--- RAW DATA ---

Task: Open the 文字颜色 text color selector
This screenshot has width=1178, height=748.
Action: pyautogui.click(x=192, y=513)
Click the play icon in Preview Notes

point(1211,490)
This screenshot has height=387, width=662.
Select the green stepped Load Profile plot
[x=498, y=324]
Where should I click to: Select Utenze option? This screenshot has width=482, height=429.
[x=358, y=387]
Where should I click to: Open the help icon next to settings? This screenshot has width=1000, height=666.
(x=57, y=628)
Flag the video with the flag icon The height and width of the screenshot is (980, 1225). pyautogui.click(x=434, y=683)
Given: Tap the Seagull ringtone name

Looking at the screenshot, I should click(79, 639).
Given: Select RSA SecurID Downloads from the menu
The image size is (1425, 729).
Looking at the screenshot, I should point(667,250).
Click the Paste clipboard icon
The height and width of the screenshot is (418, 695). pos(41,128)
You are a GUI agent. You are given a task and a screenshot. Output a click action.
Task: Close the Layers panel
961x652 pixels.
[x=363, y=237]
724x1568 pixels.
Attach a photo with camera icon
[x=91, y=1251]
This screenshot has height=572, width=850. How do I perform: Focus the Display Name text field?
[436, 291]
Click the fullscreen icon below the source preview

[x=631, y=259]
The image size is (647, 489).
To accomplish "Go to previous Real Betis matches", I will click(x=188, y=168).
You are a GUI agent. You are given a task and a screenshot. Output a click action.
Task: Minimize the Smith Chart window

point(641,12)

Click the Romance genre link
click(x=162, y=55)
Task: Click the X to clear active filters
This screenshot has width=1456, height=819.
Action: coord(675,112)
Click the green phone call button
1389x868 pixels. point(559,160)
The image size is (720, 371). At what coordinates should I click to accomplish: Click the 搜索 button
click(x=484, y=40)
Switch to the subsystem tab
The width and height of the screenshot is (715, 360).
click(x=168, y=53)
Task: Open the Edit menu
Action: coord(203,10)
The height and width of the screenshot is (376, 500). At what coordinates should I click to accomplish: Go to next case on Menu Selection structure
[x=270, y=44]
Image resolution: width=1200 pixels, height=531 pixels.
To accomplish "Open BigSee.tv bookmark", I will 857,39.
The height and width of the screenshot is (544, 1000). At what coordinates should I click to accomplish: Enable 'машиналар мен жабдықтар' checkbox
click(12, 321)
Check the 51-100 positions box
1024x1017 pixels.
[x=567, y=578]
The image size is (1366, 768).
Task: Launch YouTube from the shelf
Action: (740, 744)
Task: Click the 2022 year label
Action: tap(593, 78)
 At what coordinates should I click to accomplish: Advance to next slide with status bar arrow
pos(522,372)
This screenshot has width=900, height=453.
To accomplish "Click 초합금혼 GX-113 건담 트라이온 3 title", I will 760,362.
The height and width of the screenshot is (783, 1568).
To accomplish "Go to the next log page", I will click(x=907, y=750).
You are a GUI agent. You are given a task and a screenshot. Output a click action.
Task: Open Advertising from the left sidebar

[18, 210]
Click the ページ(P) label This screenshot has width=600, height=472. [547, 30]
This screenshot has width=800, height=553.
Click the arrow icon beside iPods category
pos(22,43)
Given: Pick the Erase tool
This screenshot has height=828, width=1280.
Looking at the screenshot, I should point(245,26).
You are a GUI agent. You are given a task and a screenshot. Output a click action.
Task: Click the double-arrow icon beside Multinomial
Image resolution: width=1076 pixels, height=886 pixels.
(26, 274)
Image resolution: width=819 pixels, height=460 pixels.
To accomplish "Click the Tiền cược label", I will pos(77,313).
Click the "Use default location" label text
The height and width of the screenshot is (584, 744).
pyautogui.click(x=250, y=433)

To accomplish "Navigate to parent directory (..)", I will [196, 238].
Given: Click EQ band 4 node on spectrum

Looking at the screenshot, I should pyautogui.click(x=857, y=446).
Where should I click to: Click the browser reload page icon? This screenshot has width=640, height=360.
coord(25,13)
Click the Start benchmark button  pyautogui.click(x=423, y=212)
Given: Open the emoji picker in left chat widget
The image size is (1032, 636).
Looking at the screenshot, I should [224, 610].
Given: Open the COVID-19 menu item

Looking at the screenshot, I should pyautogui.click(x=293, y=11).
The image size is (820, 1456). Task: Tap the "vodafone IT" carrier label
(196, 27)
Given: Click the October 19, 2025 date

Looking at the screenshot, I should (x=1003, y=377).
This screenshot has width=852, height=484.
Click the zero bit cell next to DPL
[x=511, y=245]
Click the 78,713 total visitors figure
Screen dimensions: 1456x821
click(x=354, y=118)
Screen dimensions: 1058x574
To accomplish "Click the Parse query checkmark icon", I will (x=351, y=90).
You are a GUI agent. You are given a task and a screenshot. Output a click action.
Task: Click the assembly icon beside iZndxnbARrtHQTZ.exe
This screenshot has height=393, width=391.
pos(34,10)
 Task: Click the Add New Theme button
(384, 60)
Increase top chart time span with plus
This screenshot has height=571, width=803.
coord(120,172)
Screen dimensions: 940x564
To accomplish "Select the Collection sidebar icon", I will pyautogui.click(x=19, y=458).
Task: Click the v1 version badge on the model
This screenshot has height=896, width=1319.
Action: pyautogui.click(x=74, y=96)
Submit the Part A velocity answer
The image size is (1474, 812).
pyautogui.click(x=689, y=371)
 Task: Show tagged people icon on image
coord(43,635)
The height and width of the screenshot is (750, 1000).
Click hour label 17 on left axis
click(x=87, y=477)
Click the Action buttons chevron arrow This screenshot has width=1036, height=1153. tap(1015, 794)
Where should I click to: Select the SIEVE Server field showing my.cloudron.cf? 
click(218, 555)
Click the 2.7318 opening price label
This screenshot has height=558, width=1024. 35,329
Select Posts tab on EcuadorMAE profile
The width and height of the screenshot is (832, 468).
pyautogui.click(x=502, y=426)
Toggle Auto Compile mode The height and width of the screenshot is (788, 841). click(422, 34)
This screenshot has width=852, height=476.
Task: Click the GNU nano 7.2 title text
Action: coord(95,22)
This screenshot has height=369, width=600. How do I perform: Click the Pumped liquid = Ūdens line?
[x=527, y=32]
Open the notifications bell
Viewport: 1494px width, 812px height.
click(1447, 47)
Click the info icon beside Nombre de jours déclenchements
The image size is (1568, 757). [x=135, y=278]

---

- EXERCISE OBJECTIVE
Could you give the records again, exactly as they appear?

- FINAL ANSWER
Task: Open the 文字颜色 text color selector
This screenshot has width=1178, height=748.
Action: pyautogui.click(x=192, y=513)
Click the play icon in Preview Notes

point(1211,490)
This screenshot has height=387, width=662.
Select the green stepped Load Profile plot
[x=498, y=324]
Where should I click to: Select Utenze option? This screenshot has width=482, height=429.
[x=358, y=387]
Where should I click to: Open the help icon next to settings? This screenshot has width=1000, height=666.
(x=57, y=628)
Flag the video with the flag icon The height and width of the screenshot is (980, 1225). pyautogui.click(x=434, y=683)
Given: Tap the Seagull ringtone name

Looking at the screenshot, I should click(79, 639).
Given: Select RSA SecurID Downloads from the menu
The image size is (1425, 729).
Looking at the screenshot, I should point(667,250).
Click the Paste clipboard icon
The height and width of the screenshot is (418, 695). pos(41,128)
You are a GUI agent. You are given a task and a screenshot. Output a click action.
Task: Close the Layers panel
961x652 pixels.
[x=363, y=237]
724x1568 pixels.
Attach a photo with camera icon
[x=91, y=1251]
This screenshot has height=572, width=850. How do I perform: Focus the Display Name text field?
[436, 291]
Click the fullscreen icon below the source preview

[x=631, y=259]
The image size is (647, 489).
To accomplish "Go to previous Real Betis matches", I will click(x=188, y=168).
You are a GUI agent. You are given a task and a screenshot. Output a click action.
Task: Minimize the Smith Chart window

point(641,12)

Click the Romance genre link
click(x=162, y=55)
Task: Click the X to clear active filters
This screenshot has width=1456, height=819.
Action: coord(675,112)
Click the green phone call button
1389x868 pixels. point(559,160)
The image size is (720, 371). At what coordinates should I click to accomplish: Click the 搜索 button
click(x=484, y=40)
Switch to the subsystem tab
The width and height of the screenshot is (715, 360).
click(x=168, y=53)
Task: Open the Edit menu
Action: coord(203,10)
The height and width of the screenshot is (376, 500). At what coordinates should I click to accomplish: Go to next case on Menu Selection structure
[x=270, y=44]
Image resolution: width=1200 pixels, height=531 pixels.
To accomplish "Open BigSee.tv bookmark", I will 857,39.
The height and width of the screenshot is (544, 1000). At what coordinates should I click to accomplish: Enable 'машиналар мен жабдықтар' checkbox
click(12, 321)
Check the 51-100 positions box
1024x1017 pixels.
[x=567, y=578]
The image size is (1366, 768).
Task: Launch YouTube from the shelf
Action: (740, 744)
Task: Click the 2022 year label
Action: tap(593, 78)
 At what coordinates should I click to accomplish: Advance to next slide with status bar arrow
pos(522,372)
This screenshot has width=900, height=453.
To accomplish "Click 초합금혼 GX-113 건담 트라이온 3 title", I will 760,362.
The height and width of the screenshot is (783, 1568).
To accomplish "Go to the next log page", I will click(x=907, y=750).
You are a GUI agent. You are given a task and a screenshot. Output a click action.
Task: Open Advertising from the left sidebar

[18, 210]
Click the ページ(P) label This screenshot has width=600, height=472. [547, 30]
This screenshot has width=800, height=553.
Click the arrow icon beside iPods category
pos(22,43)
Given: Pick the Erase tool
This screenshot has height=828, width=1280.
Looking at the screenshot, I should point(245,26).
You are a GUI agent. You are given a task and a screenshot. Output a click action.
Task: Click the double-arrow icon beside Multinomial
Image resolution: width=1076 pixels, height=886 pixels.
(26, 274)
Image resolution: width=819 pixels, height=460 pixels.
To accomplish "Click the Tiền cược label", I will pos(77,313).
Click the "Use default location" label text
The height and width of the screenshot is (584, 744).
pyautogui.click(x=250, y=433)

To accomplish "Navigate to parent directory (..)", I will [196, 238].
Given: Click EQ band 4 node on spectrum

Looking at the screenshot, I should pyautogui.click(x=857, y=446).
Where should I click to: Click the browser reload page icon? This screenshot has width=640, height=360.
coord(25,13)
Click the Start benchmark button  pyautogui.click(x=423, y=212)
Given: Open the emoji picker in left chat widget
The image size is (1032, 636).
Looking at the screenshot, I should [224, 610].
Given: Open the COVID-19 menu item

Looking at the screenshot, I should pyautogui.click(x=293, y=11).
The image size is (820, 1456). Task: Tap the "vodafone IT" carrier label
(196, 27)
Given: Click the October 19, 2025 date

Looking at the screenshot, I should (x=1003, y=377).
This screenshot has width=852, height=484.
Click the zero bit cell next to DPL
[x=511, y=245]
Click the 78,713 total visitors figure
Screen dimensions: 1456x821
click(x=354, y=118)
Screen dimensions: 1058x574
To accomplish "Click the Parse query checkmark icon", I will (x=351, y=90).
You are a GUI agent. You are given a task and a screenshot. Output a click action.
Task: Click the assembly icon beside iZndxnbARrtHQTZ.exe
This screenshot has height=393, width=391.
pos(34,10)
 Task: Click the Add New Theme button
(384, 60)
Increase top chart time span with plus
This screenshot has height=571, width=803.
coord(120,172)
Screen dimensions: 940x564
To accomplish "Select the Collection sidebar icon", I will pyautogui.click(x=19, y=458).
Task: Click the v1 version badge on the model
This screenshot has height=896, width=1319.
Action: pyautogui.click(x=74, y=96)
Submit the Part A velocity answer
The image size is (1474, 812).
pyautogui.click(x=689, y=371)
 Task: Show tagged people icon on image
coord(43,635)
The height and width of the screenshot is (750, 1000).
Click hour label 17 on left axis
click(x=87, y=477)
Click the Action buttons chevron arrow This screenshot has width=1036, height=1153. tap(1015, 794)
Where should I click to: Select the SIEVE Server field showing my.cloudron.cf? 
click(218, 555)
Click the 2.7318 opening price label
This screenshot has height=558, width=1024. 35,329
Select Posts tab on EcuadorMAE profile
The width and height of the screenshot is (832, 468).
pyautogui.click(x=502, y=426)
Toggle Auto Compile mode The height and width of the screenshot is (788, 841). click(422, 34)
This screenshot has width=852, height=476.
Task: Click the GNU nano 7.2 title text
Action: coord(95,22)
This screenshot has height=369, width=600. How do I perform: Click the Pumped liquid = Ūdens line?
[x=527, y=32]
Open the notifications bell
Viewport: 1494px width, 812px height.
click(1447, 47)
Click the info icon beside Nombre de jours déclenchements
The image size is (1568, 757). [x=135, y=278]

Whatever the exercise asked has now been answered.